Even so, the Russian Ministry of Education inspector declared Markin’s diploma invalid in 2011 – they found something wrong in his records. Sources close to Markin say that the Prosecutor General’s office intense interest in him was caused by a conflict between two agencies which was exacerbated in 2011 in connection with the “Casino Affair.” (Investigators caught red-handed a network of illegal casinos in the Moscow region and learned that the business had been protected by high-placed officials in the suburban Moscow prosecutor’s office and other power agencies. The media cited the name of Anton Chaika, son of the Prosecutor General.)

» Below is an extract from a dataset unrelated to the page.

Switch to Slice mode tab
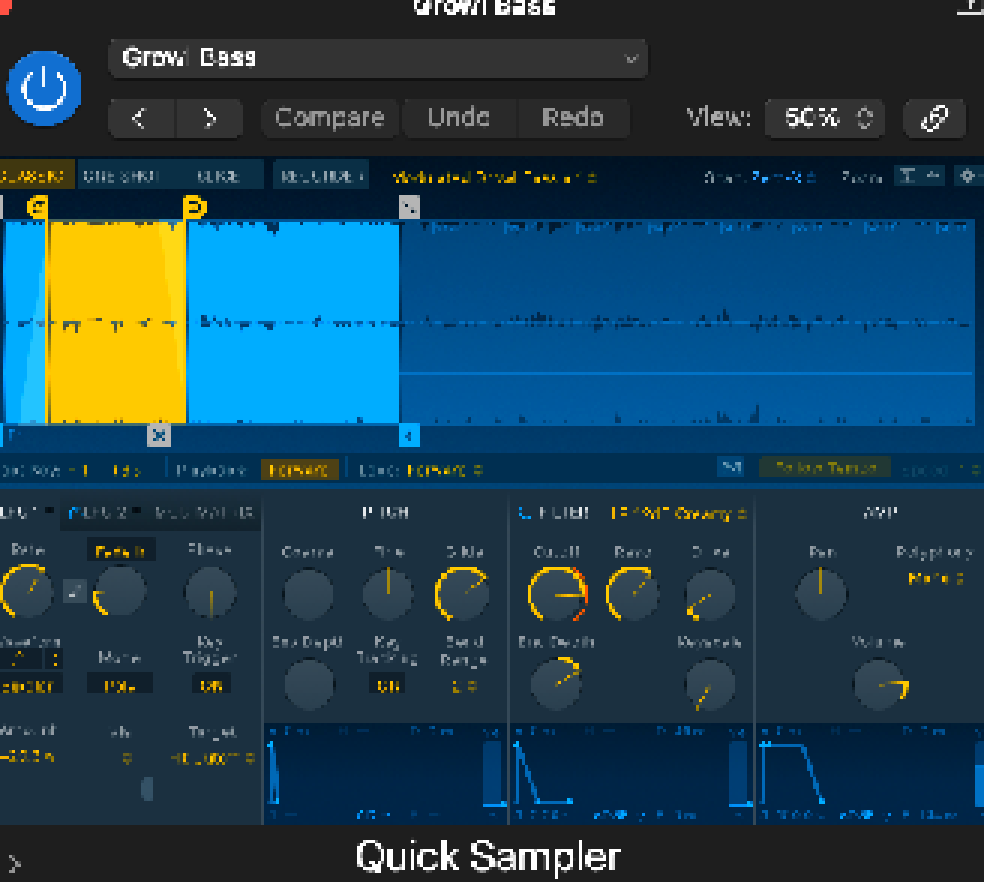Image resolution: width=984 pixels, height=882 pixels. pyautogui.click(x=218, y=176)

Nevertheless, this story ended favorably for Markin – in January 2012, his diploma was restored; an additional inspection found no violations.
The Voice of the IC
Absolutely everyone who has talked to The New Times is convinced that Markin is not an independent figure, that his sensational statements and attacks on prominent figures is a consequence of his close relations with the head of the Investigative Committee, Alexander Bastrykin, who, in turn, is considered a protégé of Igor Sechin and who, it is claimed, receives direct instructions from Putin on political cases. Political strategist Igor Bunin notes that Markin’s position in the government’s vertikal [line of authority] should not enable him to descend on Vice Premier Vladislav Surkov with criticism. “I am certain that Surkov began investigating who sanctioned that article, that it was not Markin’s ‘independence,’ and from that Surkov drew the conclusions about his position,” said Bunin. Political scientist Dmitry Oreshkin agrees with him: “The command was give above him.”
“The Investigative Committee is one of the key agencies through which the internal political problems are governed; why does the figure of Markin bother you?” a source in the presidential administration asked The New Times in surprise. “It’s not that Markin was given voice. It’s that the Investigative Committee was given voice.”